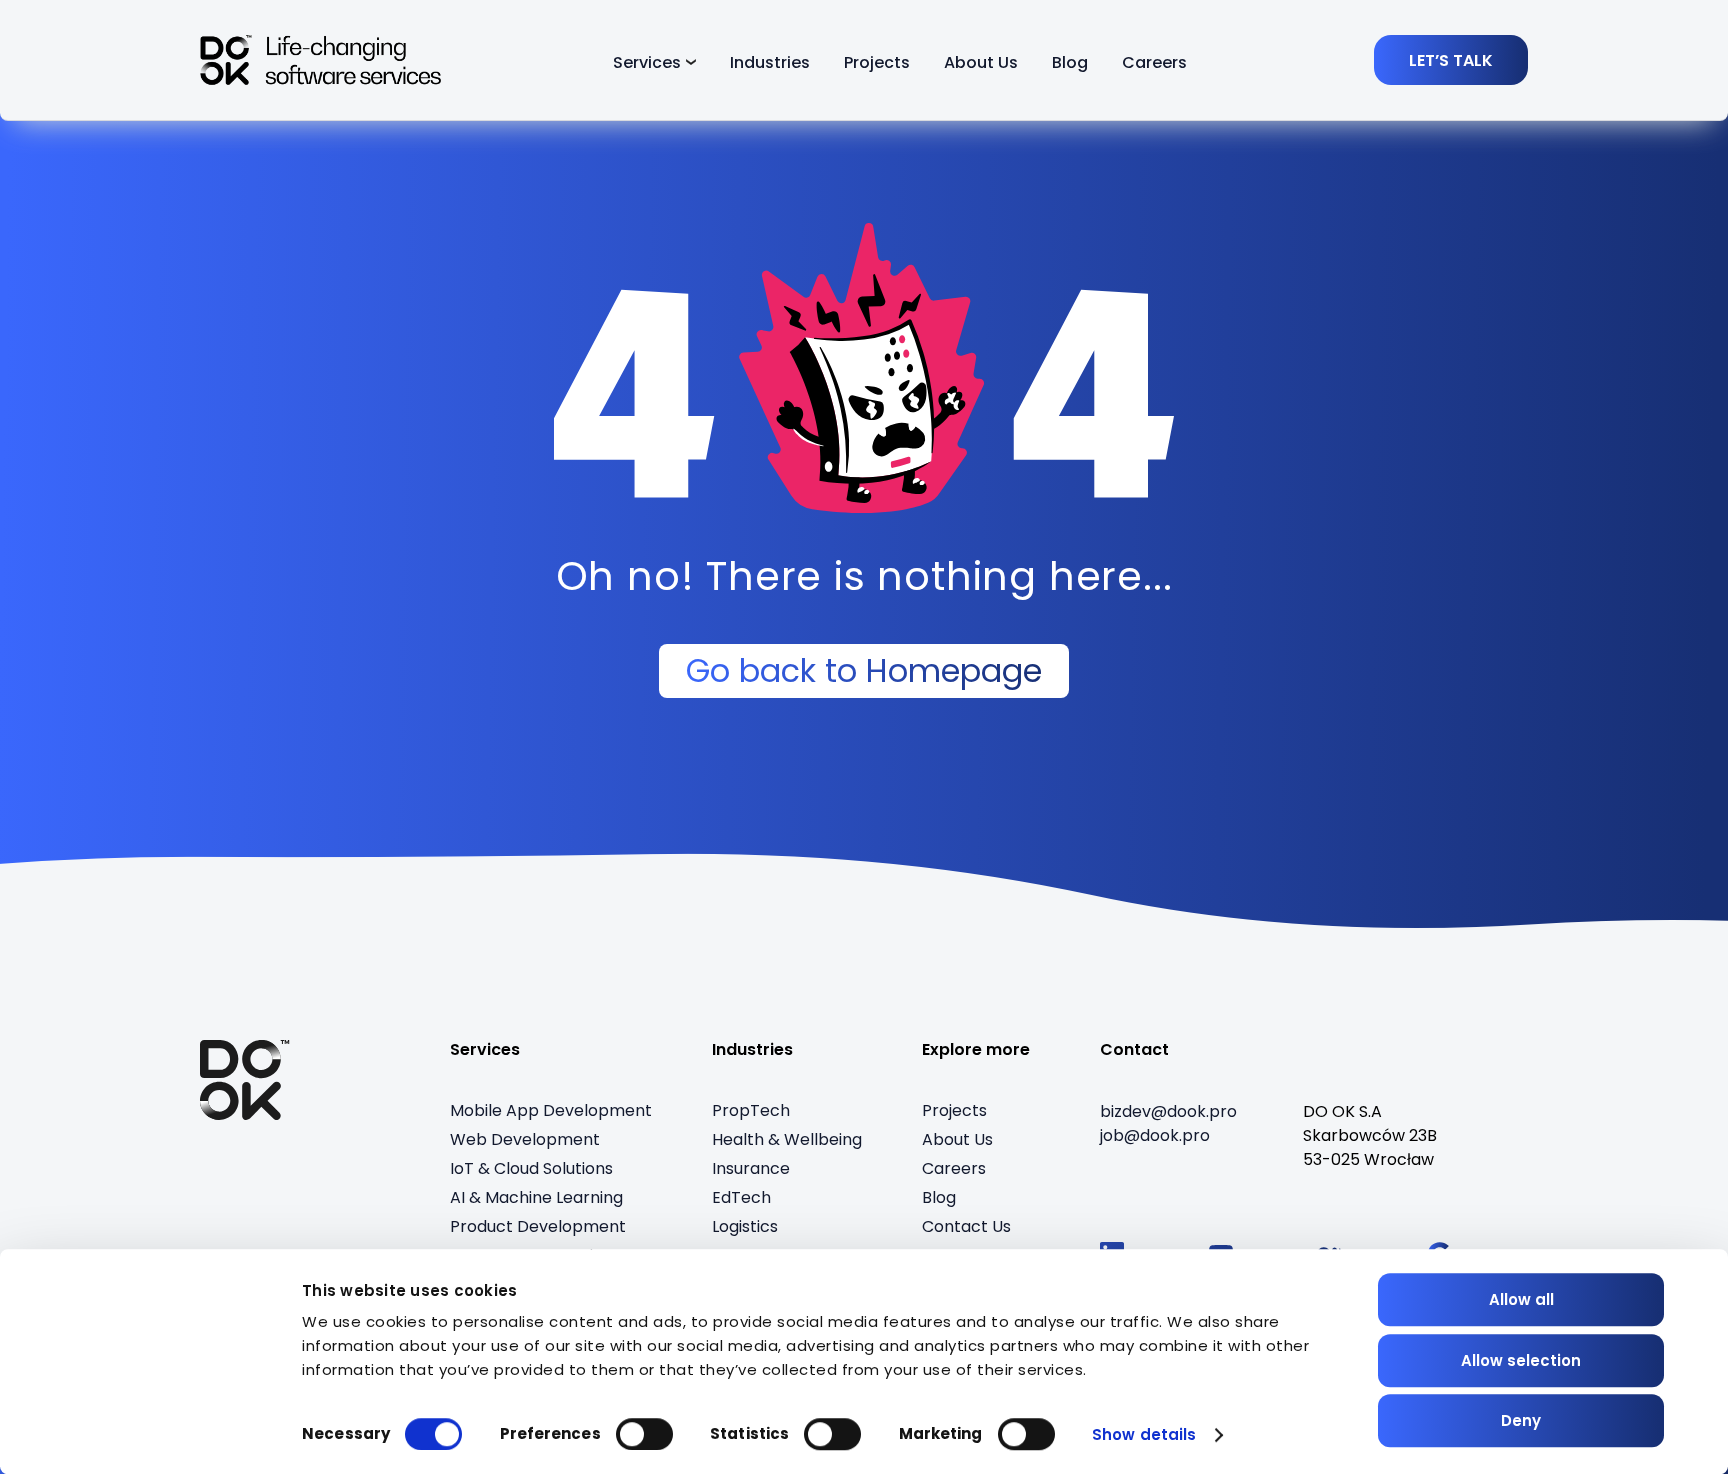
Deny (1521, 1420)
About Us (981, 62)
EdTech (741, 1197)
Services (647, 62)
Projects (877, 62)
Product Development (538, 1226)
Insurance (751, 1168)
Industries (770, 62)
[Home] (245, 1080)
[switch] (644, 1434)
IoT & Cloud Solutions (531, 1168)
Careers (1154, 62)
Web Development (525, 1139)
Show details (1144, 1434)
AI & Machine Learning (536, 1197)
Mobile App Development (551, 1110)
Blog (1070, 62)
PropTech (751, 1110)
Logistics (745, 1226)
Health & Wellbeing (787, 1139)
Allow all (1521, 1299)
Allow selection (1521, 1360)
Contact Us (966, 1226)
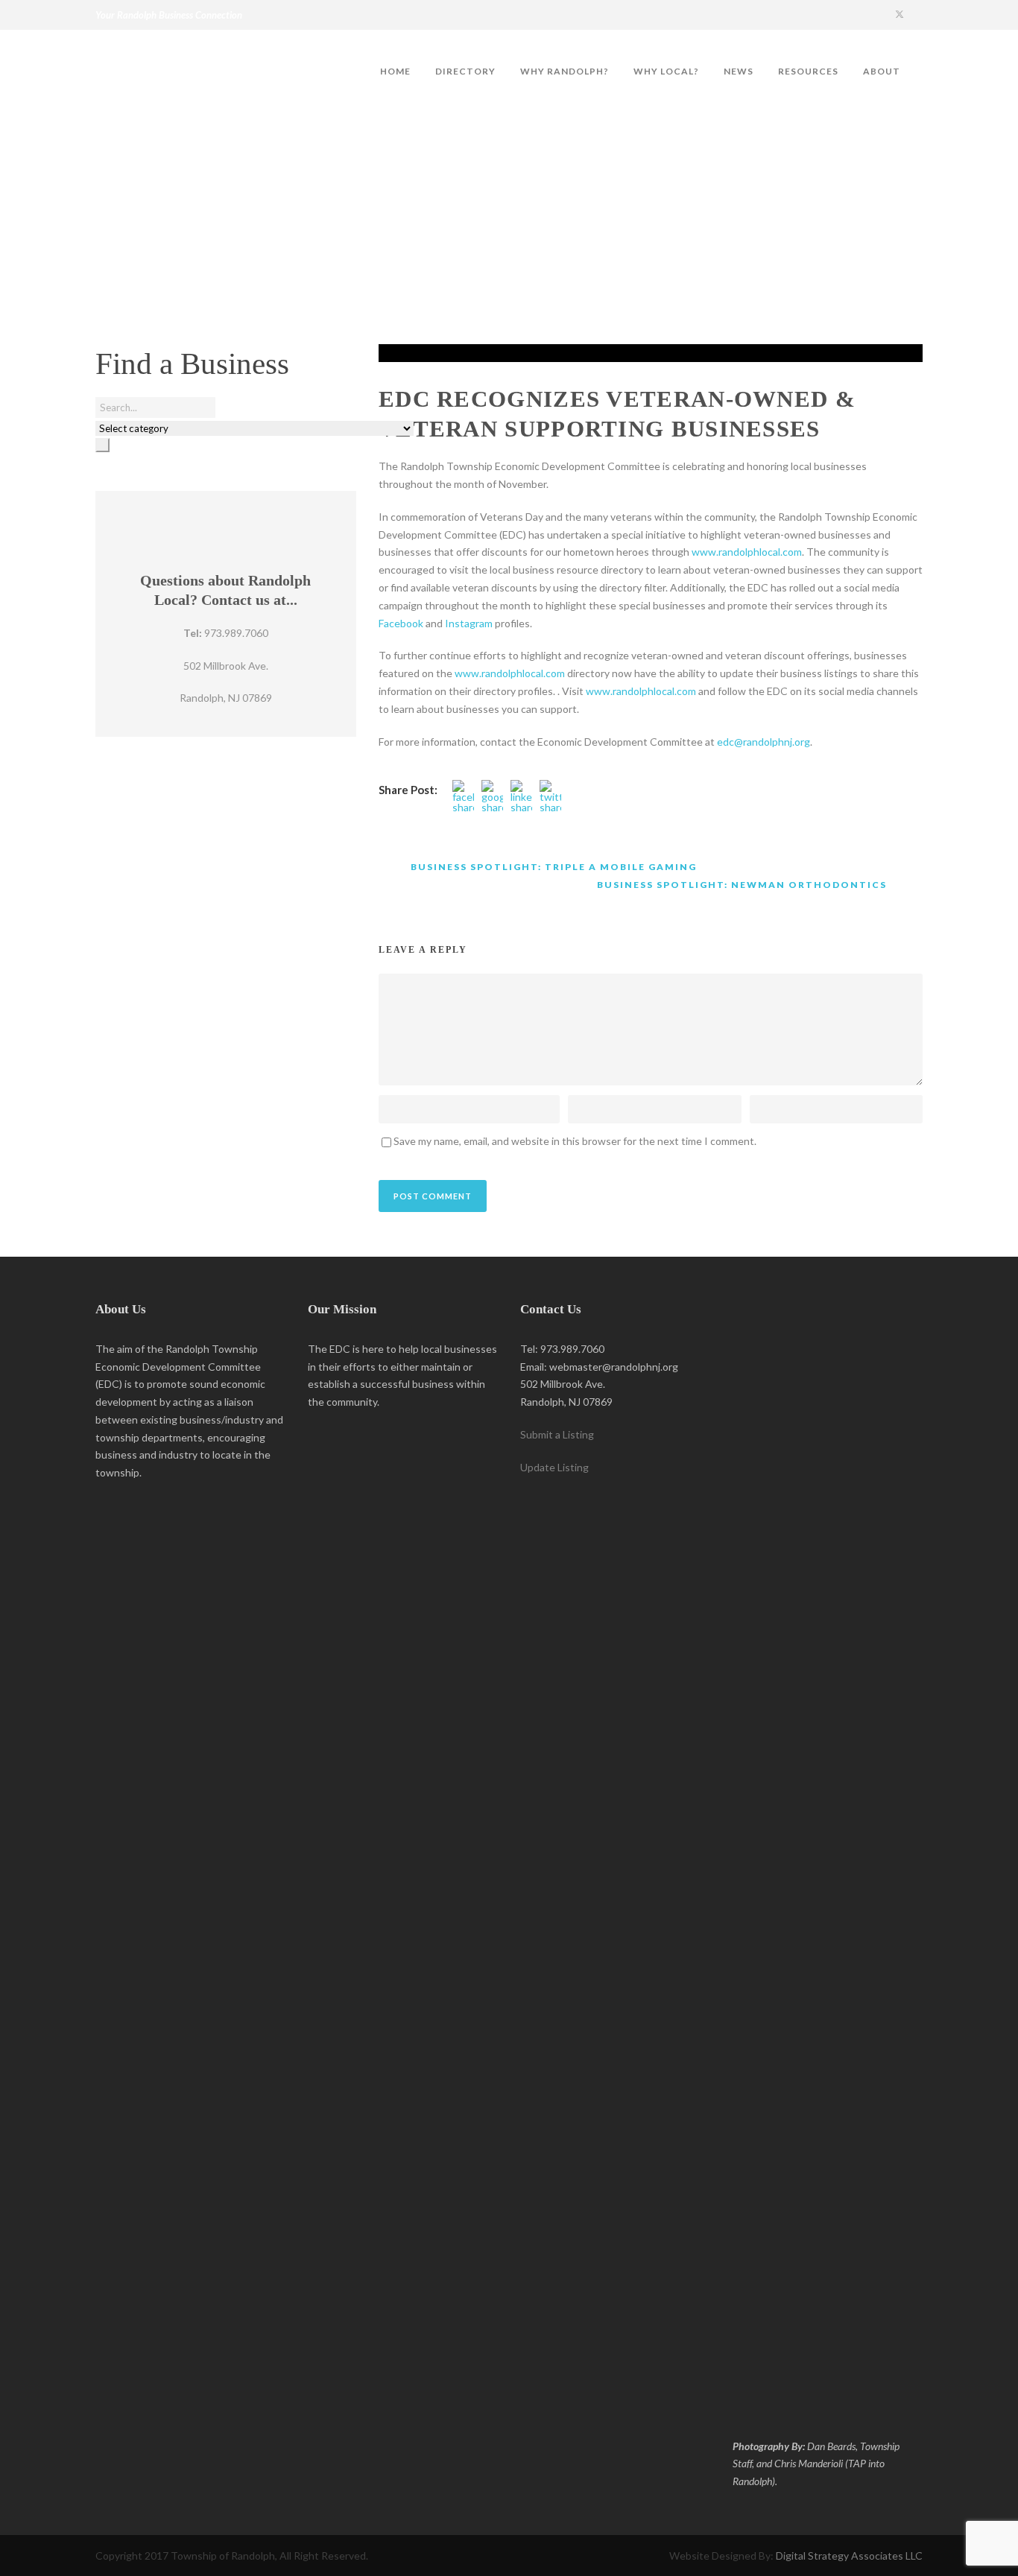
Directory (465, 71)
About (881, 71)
------------------------------
Task prompt:
Whenever the string "Development" shows up in a line of the entries, copy that line.

Exercise result:
Product Development (538, 1226)
Web Development (525, 1139)
Mobile App Development (551, 1110)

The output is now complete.